Le critiche dall’opposizione e dalla società civile
Il Partito democratico insiste su un piano nazionale stabile di riduzione delle bollette per le famiglie vulnerabili. Il Movimento 5 Stelle chiede di blindare gli incentivi alle rinnovabili come leva di autosufficienza e di democrazia energetica diffusa. Sinistra Italiana e Verdi parlano senza mediazioni: è un «decreto fossile», dicono, perché continua a destinare risorse alla filiera del gas mentre la crisi climatica accelera.
Nel frattempo, le associazioni ambientaliste mettono a verbale una preoccupazione precisa: la transizione rischia di essere più lenta dei vincoli europei.
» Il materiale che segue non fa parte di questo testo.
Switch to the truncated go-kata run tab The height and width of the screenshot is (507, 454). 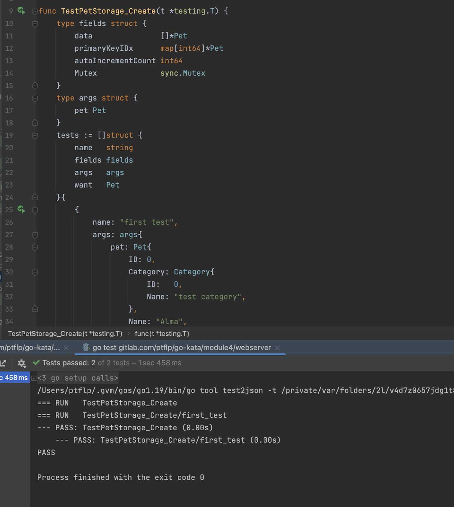click(30, 348)
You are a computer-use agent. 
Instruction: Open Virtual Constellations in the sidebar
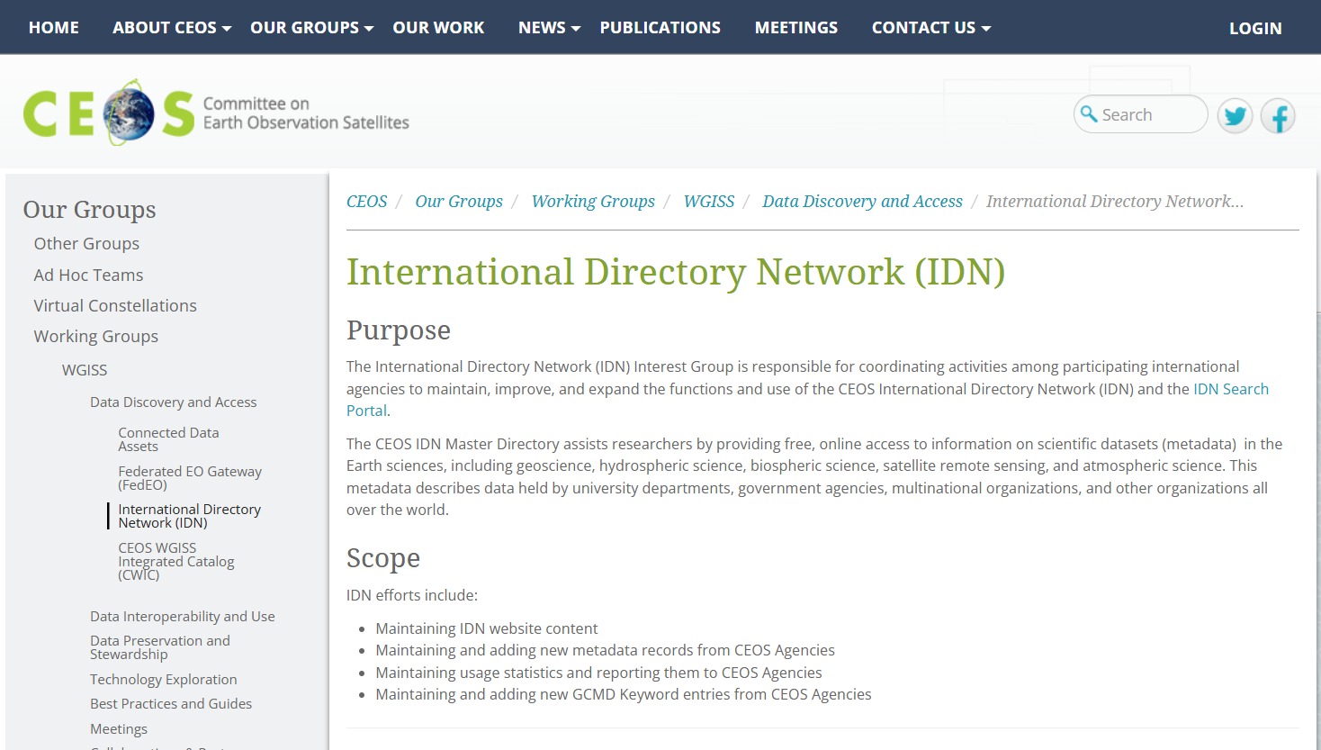point(115,306)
Legambiente, WWF e Greenpeace ricordano che l’Italia ha già accumulato ritardi sulle autorizzazioni, e che il problema non sta soltanto negli incentivi, ma nelle infrastrutture di rete. Terna e i distributori locali non sono in grado di connettere con sufficiente rapidità i nuovi impianti fotovoltaici e eolici. Il rischio è che le comunità energetiche nascano sulla carta e restino bloccate davanti alle cabine secondarie.
I sindacati guardano a un altro punto: gli aiuti alle imprese. Cgil e Uil chiedono che ogni sostegno sia condizionato a impegni occupazionali verificabili, ricordando i precedenti in cui i crediti d’imposta erano evaporati senza ricadute sul lavoro. La Cisl, più dialogante, punta su accordi territoriali e piani industriali locali.
Il governo ora cerca la quadra. Da una parte la necessità di tenere insieme industria e obiettivi climatici, dall’altra l’urgenza di dare un segnale a una società che continua a pagare bollette elevate e vede nella transizione un percorso opaco. Il decreto energia nascerà, forse già la prossima settimana. Sarà il testo a dirci quale idea di futuro energetico prevale davvero nella maggioranza: l’autarchia del gas come continuità dell’esistente o la scommessa su un modello distribuito, collettivo, costruito attorno alle reti territoriali. La scelta è politica, e stavolta non basterà una formula di equilibrio provvisorio.